Audiensi KOPRI PMII Jabar, Bawaslu Tekankan Isu Pemilu Aman bagi Perempuan
|
Badan Pengawas Pemilihan Umum (Bawaslu) menegaskan komitmennya untuk menghadirkan pemilu yang aman, adil, serta inklusif bagi perempuan. Hal ini disampaikan oleh Tenaga Ahli Bawaslu RI, Apriyanti Marwah, dalam pertemuan bersama KOPRI PMII PKC Jawa Barat.
Ia menjelaskan bahwa upaya tersebut dapat diwujudkan melalui kolaborasi, salah satunya dengan KOPRI PMII. Menurutnya, masa di luar tahapan pemilu dapat dimanfaatkan untuk melakukan pencegahan pelanggaran, termasuk dengan melibatkan perempuan dalam berbagai organisasi masyarakat sipil.

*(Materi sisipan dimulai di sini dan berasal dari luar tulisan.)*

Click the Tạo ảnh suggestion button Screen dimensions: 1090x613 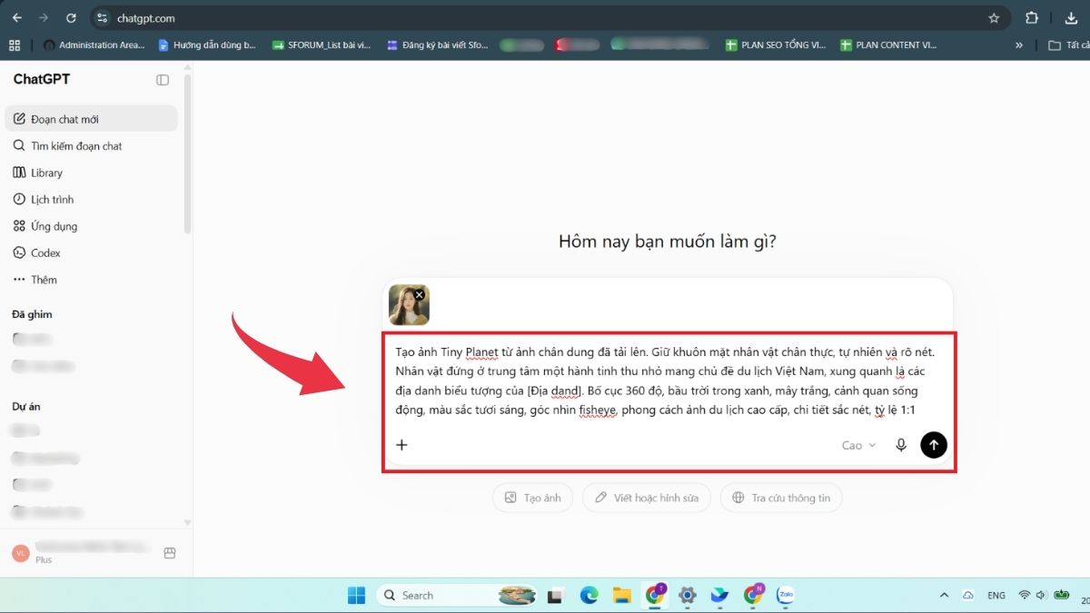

Apriyanti juga menyampaikan apresiasinya atas peluang kerja sama ini, yang dinilai sebagai langkah strategis dalam menciptakan pemilu yang aman dan berkeadilan. Ia menilai sinergi tersebut dapat dijalankan secara serentak untuk hasil yang lebih optimal.

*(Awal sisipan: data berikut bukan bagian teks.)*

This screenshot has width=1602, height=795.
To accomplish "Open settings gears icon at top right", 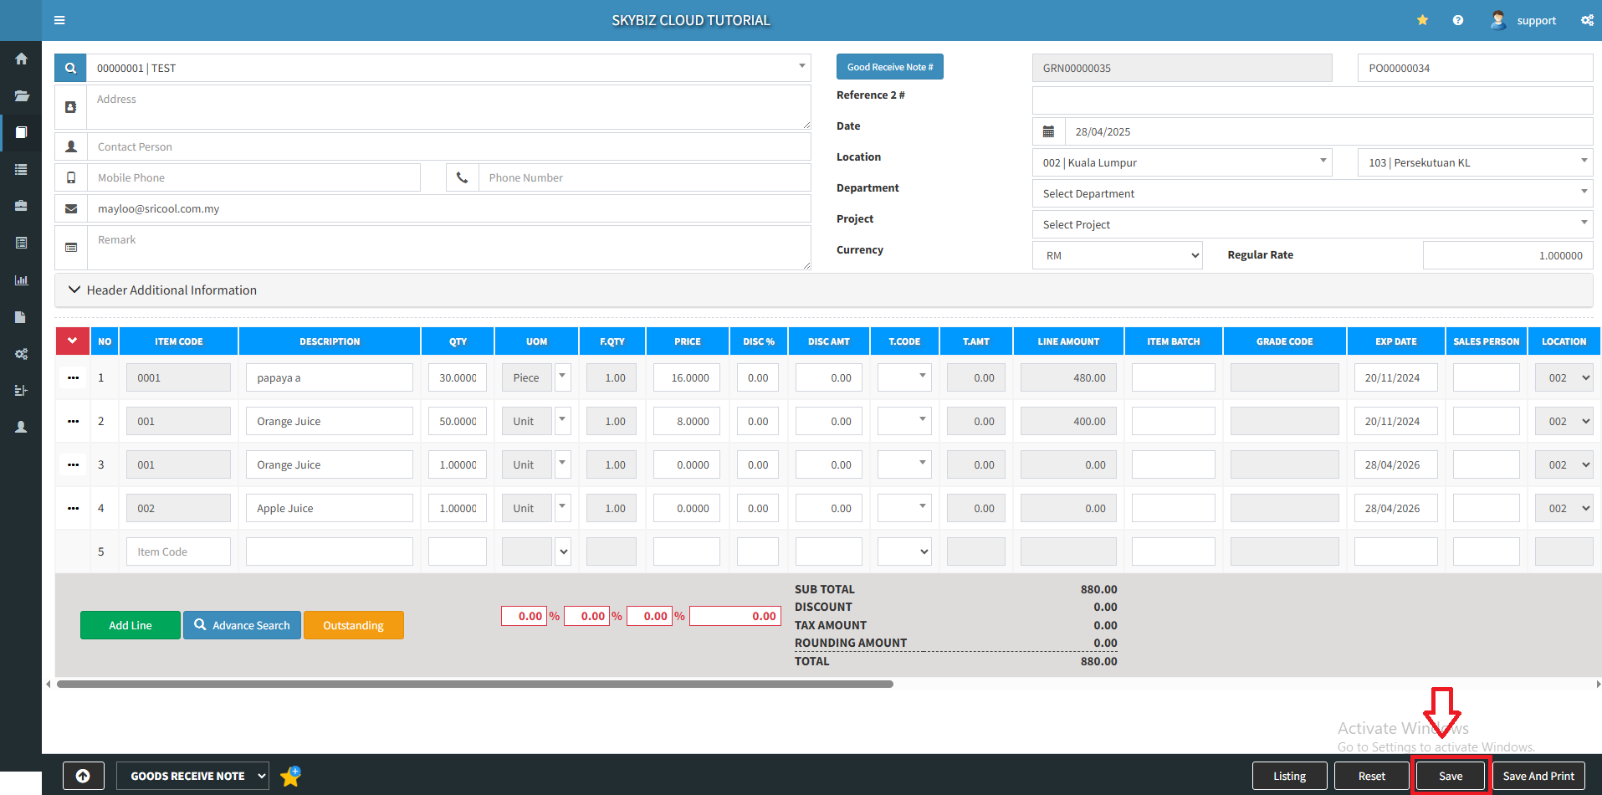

Sementara itu, Tenaga Bawaslu, Iji Jaelani, menambahkan bahwa Bawaslu telah menetapkan kebijakan keterwakilan minimal 30 persen perempuan dalam proses rekrutmen pengawas pemilu. Kebijakan ini dianggap sebagai langkah nyata dalam meningkatkan partisipasi perempuan dalam pengawasan pemilu.
Selain itu, Bawaslu juga melakukan upaya mitigasi dengan memetakan berbagai potensi permasalahan di sejumlah wilayah. Langkah ini dinilai dapat disinergikan dengan KOPRI PMII untuk memperkuat pengawasan.
Ke depan, diharapkan kerja sama antara Bawaslu dan KOPRI PMII mampu memberikan dampak yang lebih luas, khususnya dalam mendorong keterlibatan aktif perempuan dari berbagai elemen masyarakat dalam mengawal jalannya pemilu.